A ce propos, le Conseil constitutionnel, par une décision du 27 juillet 2006 sur la loi relative au droit d’auteur a rappelé la règle mais en posant que les normes internationales devaient - sauf révision de la Constitution -, respecter "l’identité constitutionnelle française". Il y aurait donc prévalence, non seulement de la Constitution (solution de type allemand), mais encore prévalence d’une identité coutumière que serait l’identité constitutionnelle (ce qui ressemble à la notion de la Constitution coutumière britannique).
L’on mesure ainsi que cette présentation d'un législateur souverain, unique détenteur du pourvoir de créer du droit, ne reflète plus la réalité du système juridique, tandis que le juge serait un agent neutre et transparent d’application particulière des règles générales. Le juge est au contraire, lui aussi source de droit, non seulement dans des cas particuliers comme le requiert depuis toujours le droit, mais encore d’une façon plus générale, si la loi est mal faite ou parce qu’il est le gardien de la hiérarchie des normes, laquelle est la colonne vertébrale des systèmes juridiques enchevêtrés, système national, systèmes européens et système international. Peut alors se mettre en place un système dialogal entre ces deux sources du droit que sont la loi et la jurisprudence.

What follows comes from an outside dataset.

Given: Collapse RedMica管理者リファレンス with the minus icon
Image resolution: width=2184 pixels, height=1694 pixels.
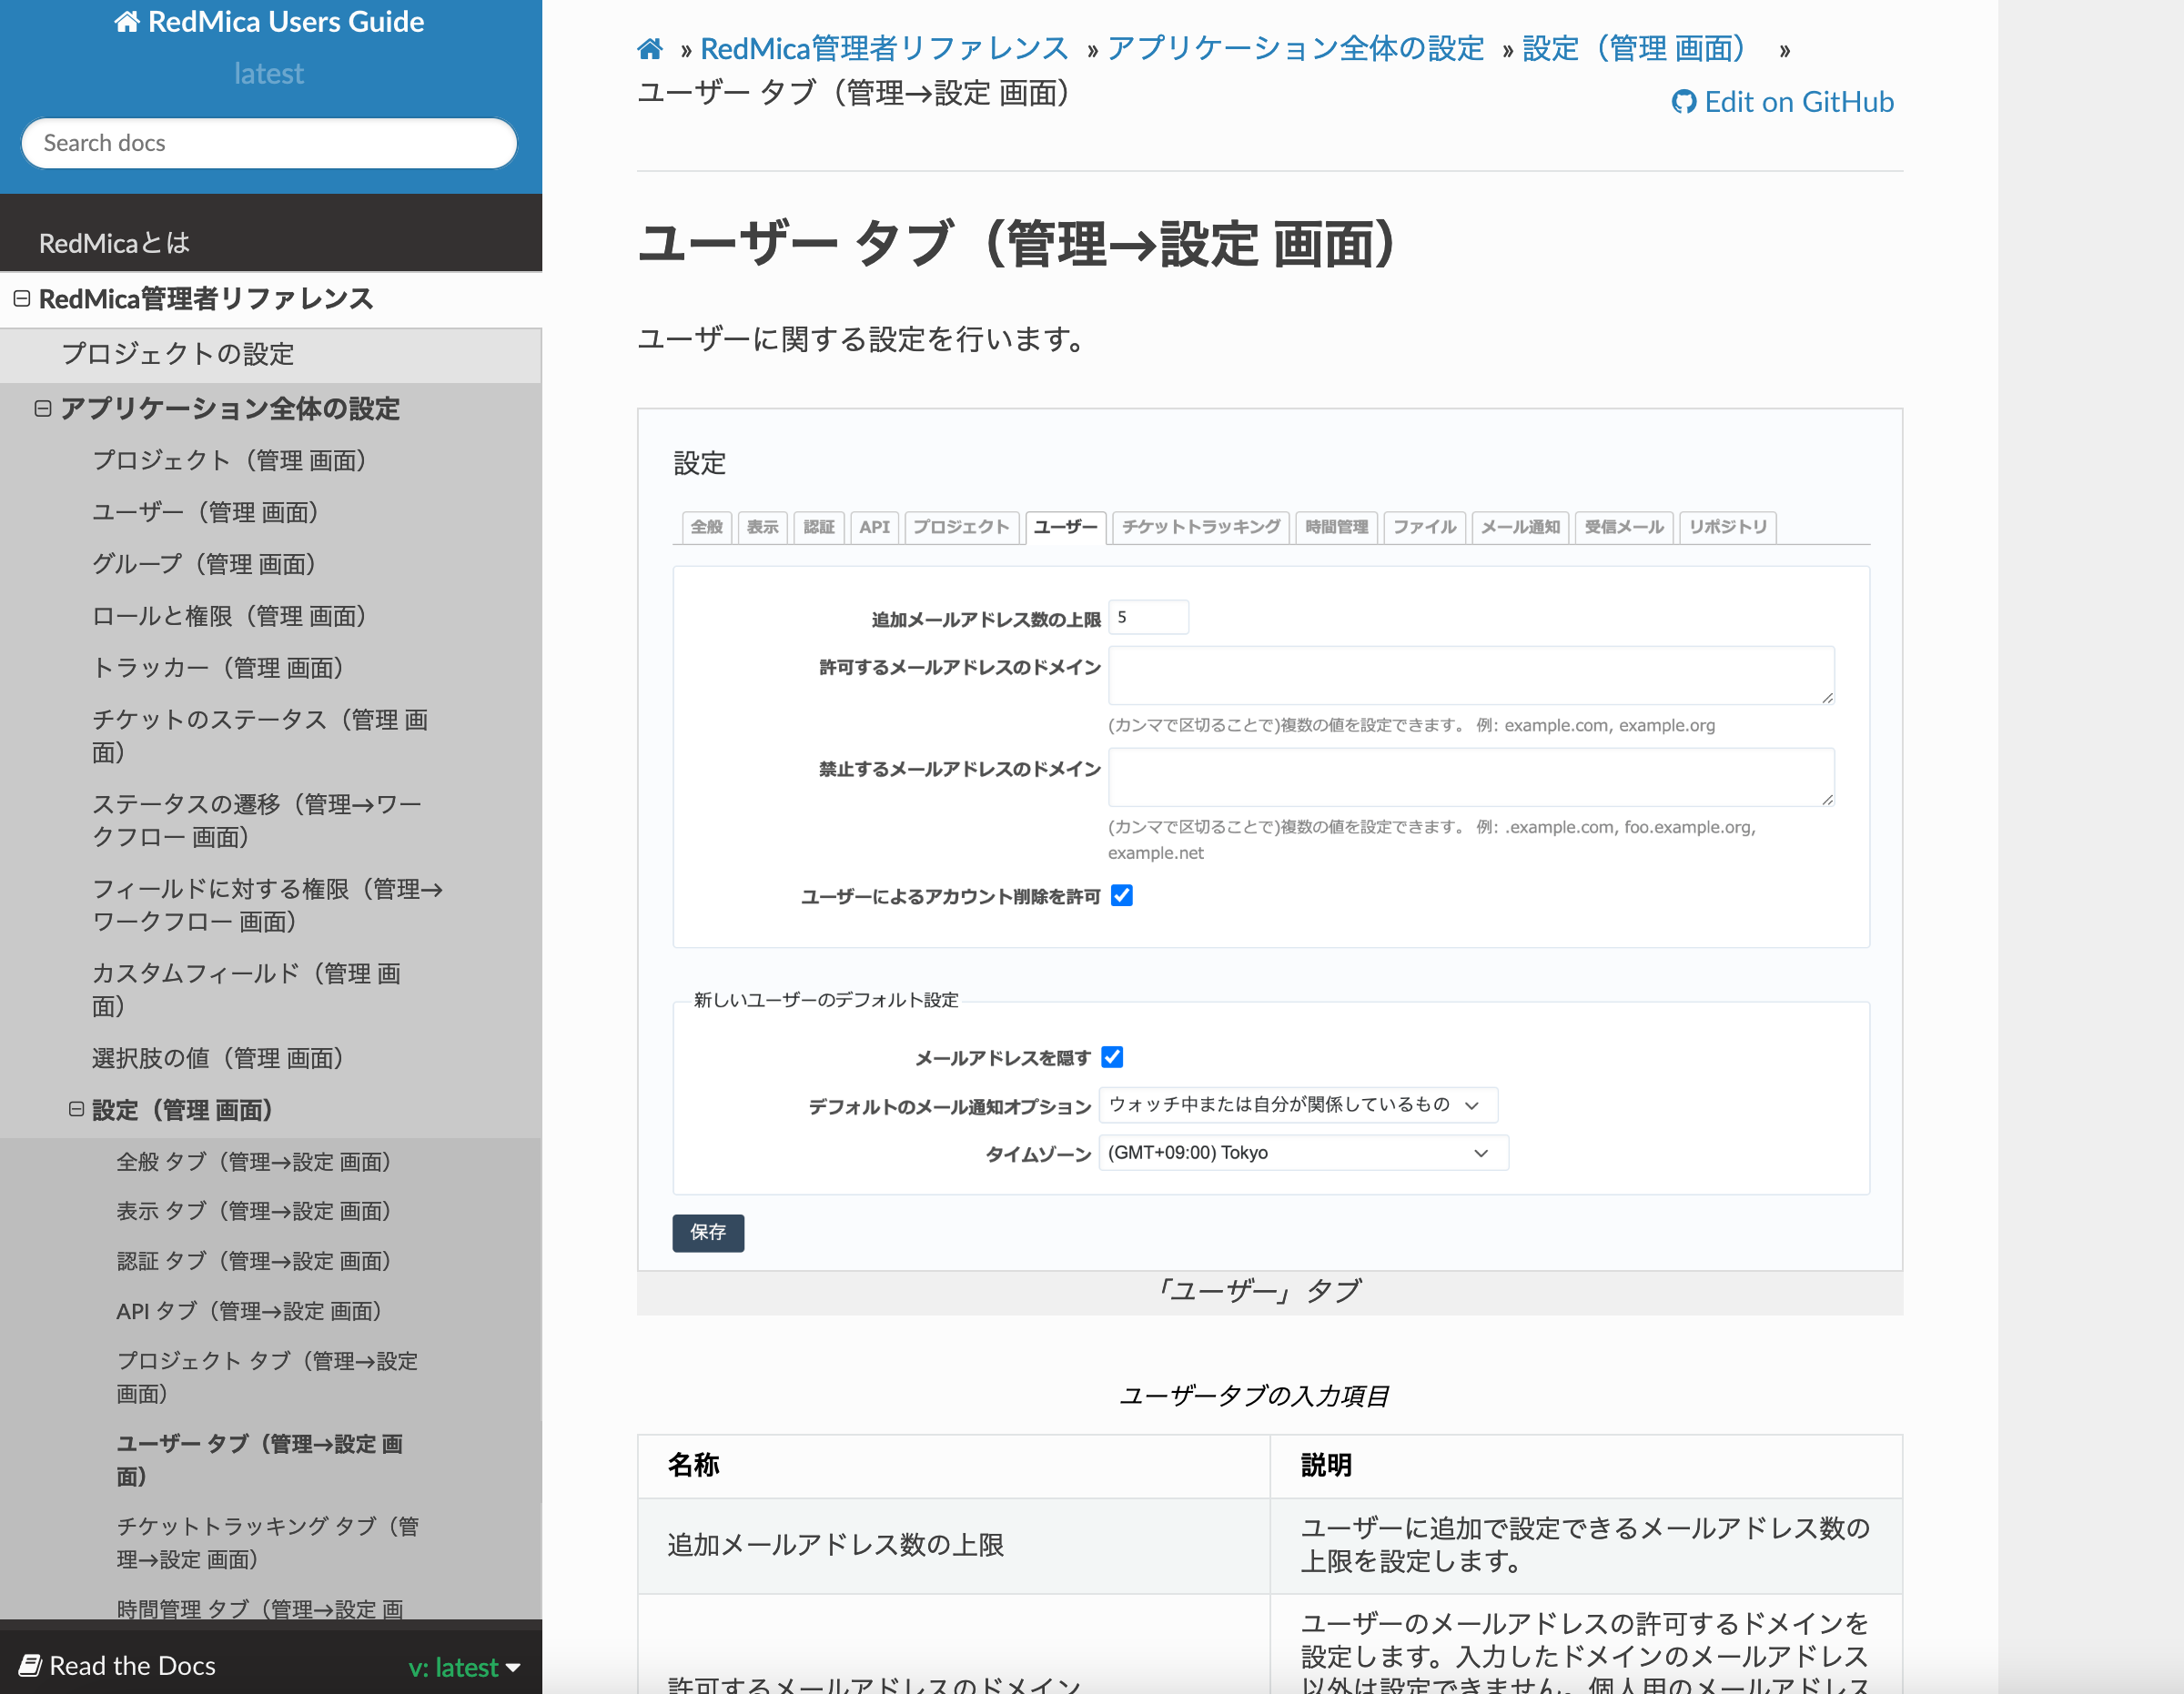Looking at the screenshot, I should pyautogui.click(x=21, y=298).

La loi et la jurisprudence se répondent et le droit se construit par ce dialogue, plus ou moins heurté. L’on peut le mesurer en prenant le cas de l’affaire Perruche. Par son arrêt d’assemblée plénière du 17 novembre 2000, la Cour de cassation a sanctionné un médecin qui avait indiqué à une femme enceinte que le fœtus attendu n’avait pas d’handicap. L’enfant étant né handicapé, les juges engagent la responsabilité du médecin à l’égard de l’enfant. L’Assemblée plénière l’admet, repoussant l’argument de l’irrecevabilité d’un dommage consistant à n’être pas né.
Le 4 mars 2002, la loi pose que les médecins ne pourront pas être tenus responsables pour ces erreurs de diagnostics prénataux. La loi est appelée loi "anti-Perruche". Le 6 octobre 2005, la Cour européenne des droits de l’homme, par deux arrêts, Maurice et Draon C/ France vient limiter la portée de la loi française en posant que l’enfant handicapé avait une espérance légitime à recevoir une indemnisation. Le 24 janvier 2006, la première Chambre civile de la Cour de cassation reprend exactement le raisonnement des juges européens en estimant que la "jurisprudence applicable" a fait naître une espérance légitime pour l’enfant.
Le 11 juin 2010, le Conseil constitutionnel, saisi sur QPC, déclare que la loi qu’il désigne lui-même par le nom de loi "anti-Perruche" est conforme à la Constitution.
Un autre exemple de ce rapport dialogal, qui tourne presque à l’affrontement entre législateur et juge, peut être donné à propos de la garde à vue, notamment par la décision du 30 juillet 2010 du Conseil constitutionnel. Celle-ci avait déclaré la non-conformité du droit français à la Constitution mais avait laissé au législateur jusqu’au 1er juillet 2011 pour adopter une législation conforme. La chambre criminelle de la Cour de Cassation dans un arrêt du 19 octobre 2010 déclare ces mêmes règles non-conformes non plus à la Constitution mais à la Cour européenne des droits de l’homme. En raison du pluralisme des sources du droit, allait-on vers la guerre des juges ? La solution fut trouvée puisque l’arrêt de la Chambre criminelle retarda lui aussi sa date d’effectivité, pouvoir non prévu au regard de la Convention européenne des droits de l’Homme. C’était d’une façon éclatante pour le juge de faire état de son nécessaire pouvoir de création du droit.